Dot.: Ostatnio testowałam/-em, cz. IV
Po długiej, długiej przerwie zamówiłam kilka próbek z Quality - czegoś świeżego i optymistycznego na wiosnę mi się zachciało!
Honore des Pres Vamp a NY - opisywany jako świetna tuberoza. Dla mnie pachnie jak Linomag albo jakaś maść, lekko podbarwiona tuberozą. Coś w tym zapachu jest, ale linomagowe skojarzenia są za silne, aby uznać go za ładny.

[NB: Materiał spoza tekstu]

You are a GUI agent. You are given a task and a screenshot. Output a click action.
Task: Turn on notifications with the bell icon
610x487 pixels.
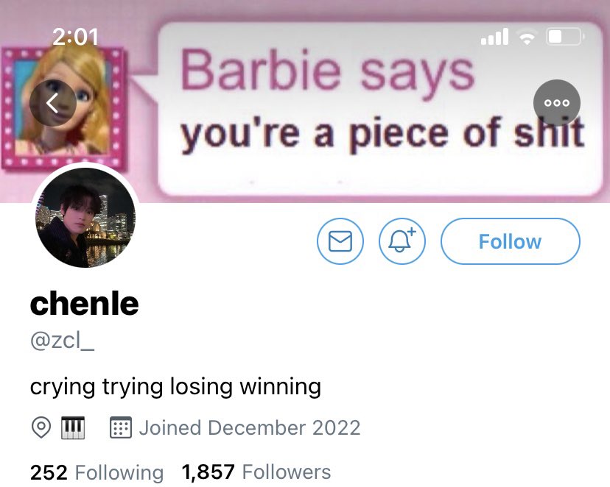pos(402,241)
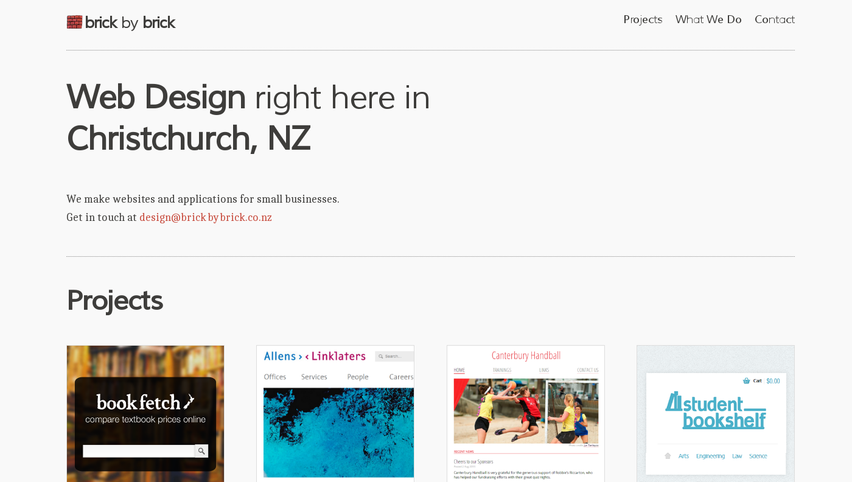Go to the Projects menu item
The width and height of the screenshot is (852, 482).
[643, 19]
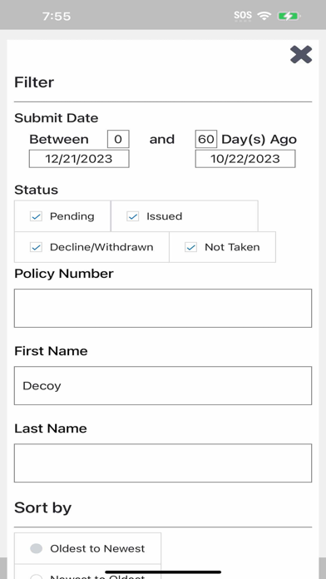Tap the SOS indicator in status bar
326x579 pixels.
coord(243,16)
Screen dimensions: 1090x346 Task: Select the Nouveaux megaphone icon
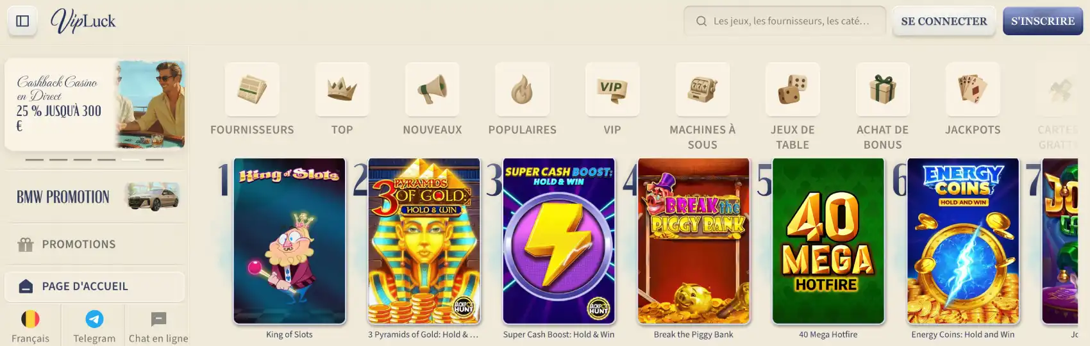click(x=432, y=90)
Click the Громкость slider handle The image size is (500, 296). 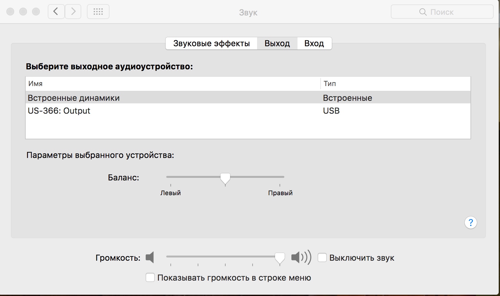[280, 257]
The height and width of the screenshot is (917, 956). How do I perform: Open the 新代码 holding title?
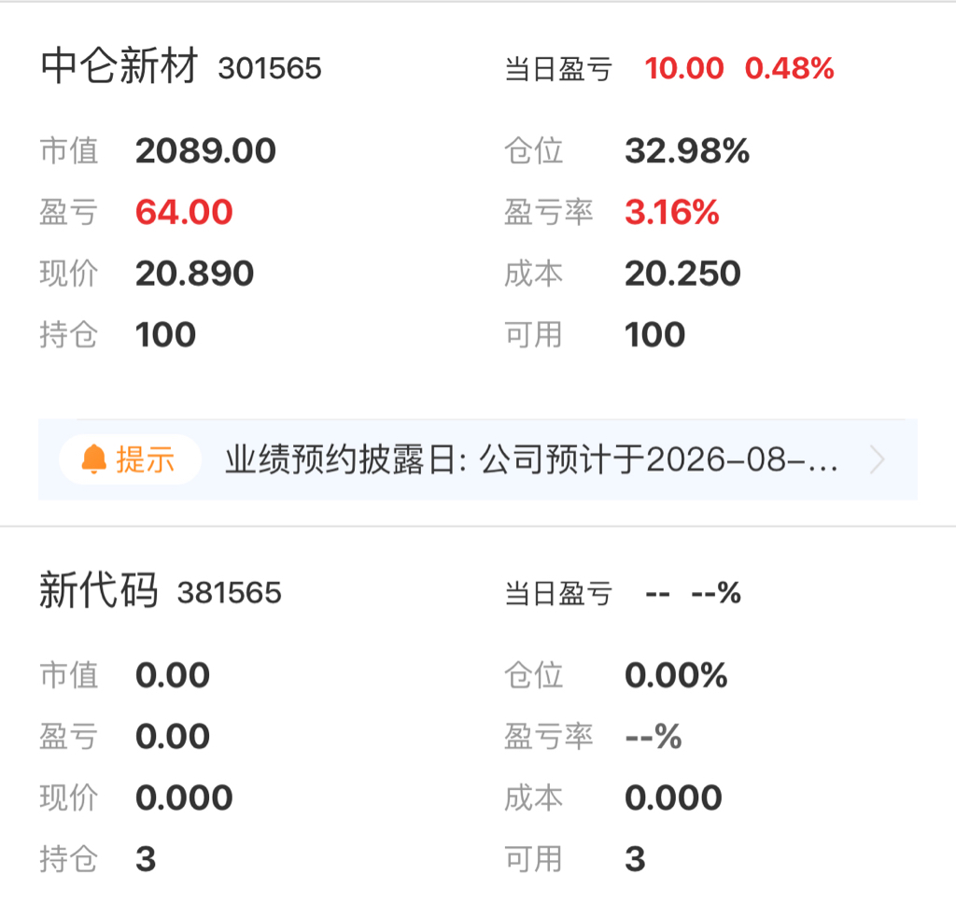pos(99,590)
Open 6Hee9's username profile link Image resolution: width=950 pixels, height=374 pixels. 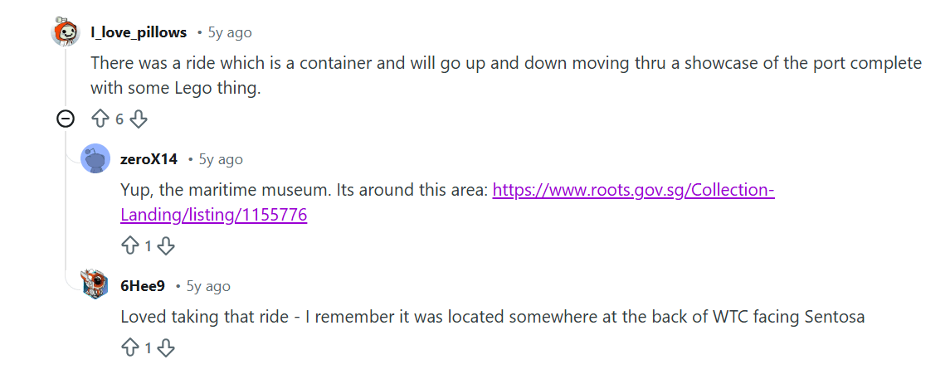[x=143, y=286]
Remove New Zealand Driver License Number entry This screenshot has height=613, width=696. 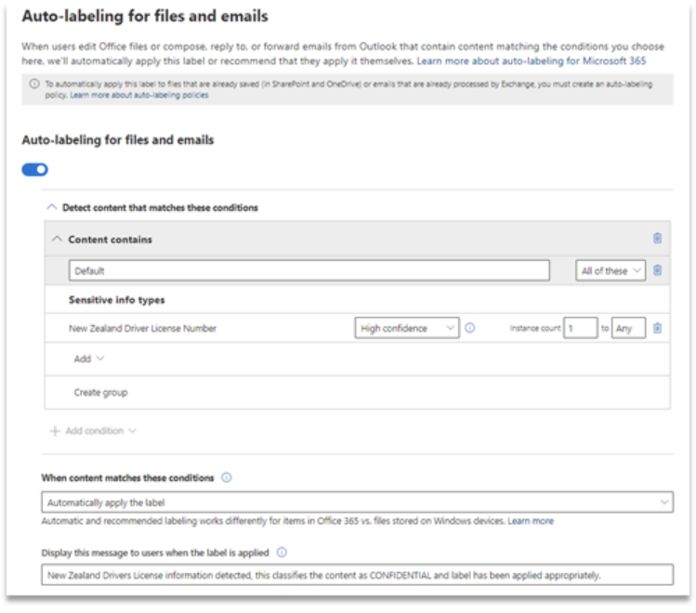pyautogui.click(x=657, y=328)
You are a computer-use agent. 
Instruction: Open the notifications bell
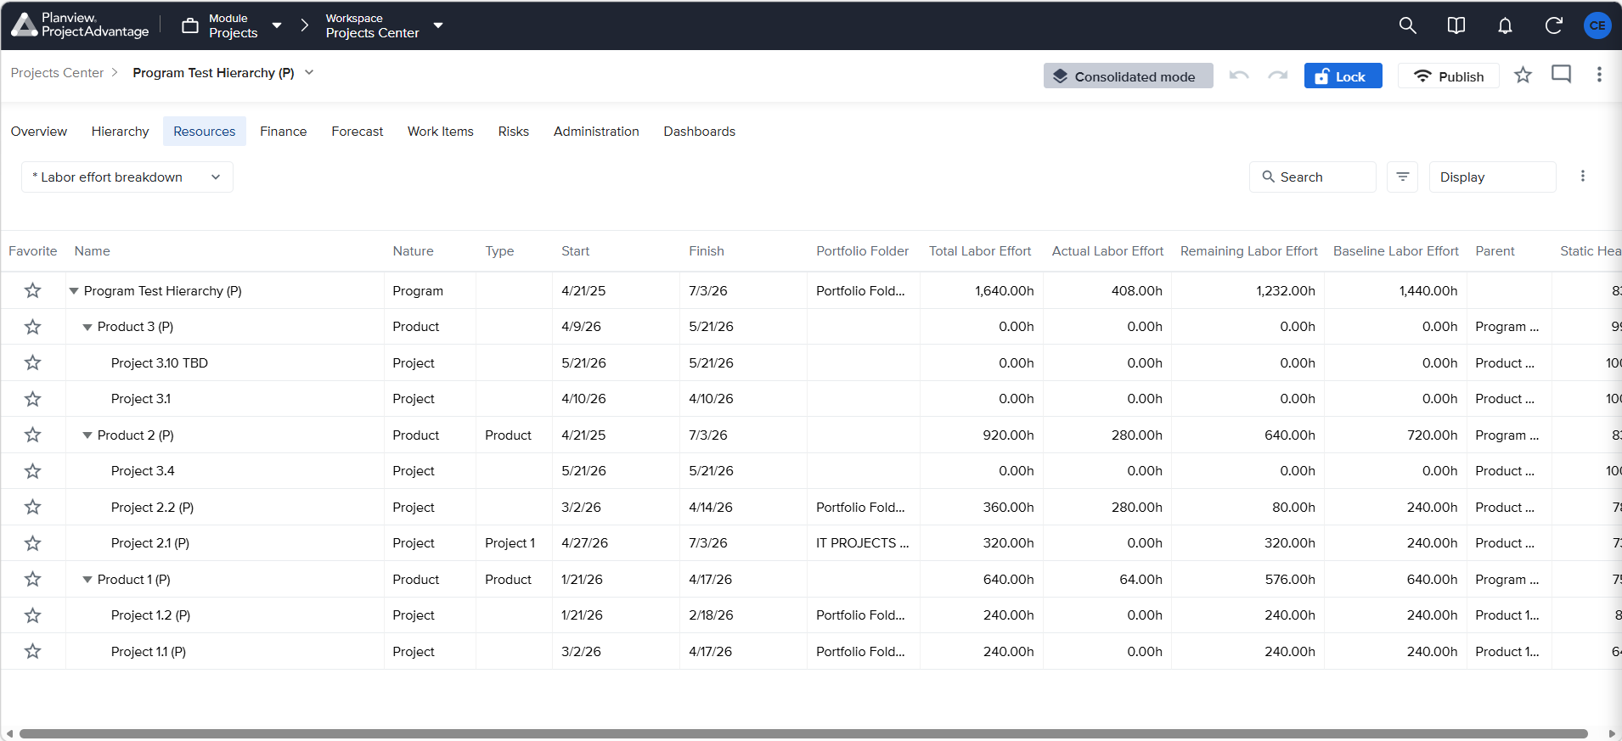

Honore des Pres Honore's Trip - urocza pomarańczka, najbardziej pomarańczowo-pomarańczowe perfumy, jakie znam. Nie mogę się tylko zdecydować, czy bardziej pachnie jak oranżadka w proszku, którą jak się wącha z bliska to troszkę wciąga się do nosa i aż lekko drapie, czy jak mocno musująca mirinda wąchana tuż nad samą powierzchnią szklanki, że bąbelki drażnią śluzówkę. Trwałości toto nie ma ani trochę, ale za to wdzięku i optymizmu aż nadto.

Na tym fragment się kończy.